Simulation training tools aren’t exactly new. There are literally hundreds of off-the-shelf simulators out there, from packages designed to help pilots improve flight skills to software meant to sharpen your computer programming abilities. What is new is that there are now a dozen or so companies, such as Upward Motion, offering soft-skills assessment and instruction.

“The field is set to grow rapidly,” explains Kotlyar, whose firm also offers a corporate-sales simulator. “It used to be there were only boutique shops like ours in the market, but as the Internet, audio and video streaming, and sophisticated software all come together to create a richer simulation experience, large companies that used to focus on traditional assessment approaches are moving into this space.”

New York-based Kaplan Inc. is one of the testing and training giants moving into the field. Its Selection Advantage software assesses job applicants for call-centre positions. The candidate sits at a computer running a CD-ROM with the simulator software, and listens to 25 calls that mimic the type of problems that come up in a call-centre environment. The participant uses the simulator to help the callers solve their problems, enters responses onscreen and can hear how the situation plays out based on their decisions.

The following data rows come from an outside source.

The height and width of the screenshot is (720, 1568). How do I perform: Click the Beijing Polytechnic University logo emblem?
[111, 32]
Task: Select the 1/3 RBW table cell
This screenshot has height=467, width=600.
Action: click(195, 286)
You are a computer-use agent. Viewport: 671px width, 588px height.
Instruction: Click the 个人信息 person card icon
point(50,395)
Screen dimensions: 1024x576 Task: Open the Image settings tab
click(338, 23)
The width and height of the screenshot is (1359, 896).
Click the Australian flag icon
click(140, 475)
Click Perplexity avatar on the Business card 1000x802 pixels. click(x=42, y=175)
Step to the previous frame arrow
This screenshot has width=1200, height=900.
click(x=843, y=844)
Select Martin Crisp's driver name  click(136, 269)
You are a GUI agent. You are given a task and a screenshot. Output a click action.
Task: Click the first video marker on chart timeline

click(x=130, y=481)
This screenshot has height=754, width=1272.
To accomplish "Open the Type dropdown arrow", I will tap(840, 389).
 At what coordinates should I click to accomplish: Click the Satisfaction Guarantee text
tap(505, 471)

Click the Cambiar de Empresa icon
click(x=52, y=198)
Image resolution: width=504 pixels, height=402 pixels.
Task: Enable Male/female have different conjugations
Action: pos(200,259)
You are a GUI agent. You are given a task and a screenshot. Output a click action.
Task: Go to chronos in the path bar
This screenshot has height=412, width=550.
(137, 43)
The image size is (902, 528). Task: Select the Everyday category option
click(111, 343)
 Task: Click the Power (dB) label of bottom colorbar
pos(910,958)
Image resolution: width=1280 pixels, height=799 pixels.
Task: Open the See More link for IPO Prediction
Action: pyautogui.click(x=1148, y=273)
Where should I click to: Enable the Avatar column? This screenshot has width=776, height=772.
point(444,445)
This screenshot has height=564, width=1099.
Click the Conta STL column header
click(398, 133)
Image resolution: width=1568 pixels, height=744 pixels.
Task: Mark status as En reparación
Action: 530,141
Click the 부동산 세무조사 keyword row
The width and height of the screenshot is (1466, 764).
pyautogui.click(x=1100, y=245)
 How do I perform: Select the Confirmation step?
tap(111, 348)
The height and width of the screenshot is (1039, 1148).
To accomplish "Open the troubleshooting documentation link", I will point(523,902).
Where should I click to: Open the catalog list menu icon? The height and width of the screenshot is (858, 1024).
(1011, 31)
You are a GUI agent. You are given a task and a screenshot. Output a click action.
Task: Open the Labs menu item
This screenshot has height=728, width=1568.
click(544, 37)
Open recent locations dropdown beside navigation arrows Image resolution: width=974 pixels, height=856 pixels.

According to Jamie McIntosh, general manager at Kaplan, the software isn’t designed to measure whether or not the applicant has the skills to work in a call centre, but whether he or she can be trained successfully. The simulator uses the questions and responses to measure key competencies, such as problem-solving, investigative skills, influence (maintaining control of the call), speed and multi-tasking. “More than any interview or pencil-and-paper test ever could,” says McIntosh, “the simulator reveals a candidate’s aptitude for the stresses of a call centre.” At the end of the day, McIntosh suggests, the simulation approach allows companies to hire employees who are going to be good at the job and stay at the position longer, thus reducing turnover and training costs.

There are even simulators designed for CEOs. Toronto-based ExperiencePoint offers ExperienceChange, a simulator that gives executives a $500,000 budget and two years to navigate their company through a major vision and strategy change. Hire, fire, organize teams, woo board members, rally executives and win over labor. “When you’re done,” says ExperiencePoint principle Greg Warman, “you see how all your decisions made over the course of the virtual two-year period affected the company: what decisions were good, which ones should have been made at a later date, or earlier, or not at all.” What CEO wouldn’t want to look back and learn from a two-year gamble, secure in the knowledge that all bets were virtual?

While Keith Church may not have bet the company with his simulation use, he thinks the Upward Motion package tips the odds in his favor. Church is looking for yet two more agents to help fuel his growth. “I’m running ads in the local papers over the next few weeks, inviting all comers to take the test on my website,” he says. “I know I’ll find what I’m looking for.”

What sims cost

  • Upward Motion’s real estate and B2B sims sell for $50 per single use, or you can purchase a one-year unlimited-use online licence for $1,800.
  • ExperiencePoint’s ExperienceChange — a business management simulator for CEOs — costs $300 for a single-user one-year licence. Also, the company develops custom software (using proprietary development tools). But be prepared to pay $150,000 to $300,000.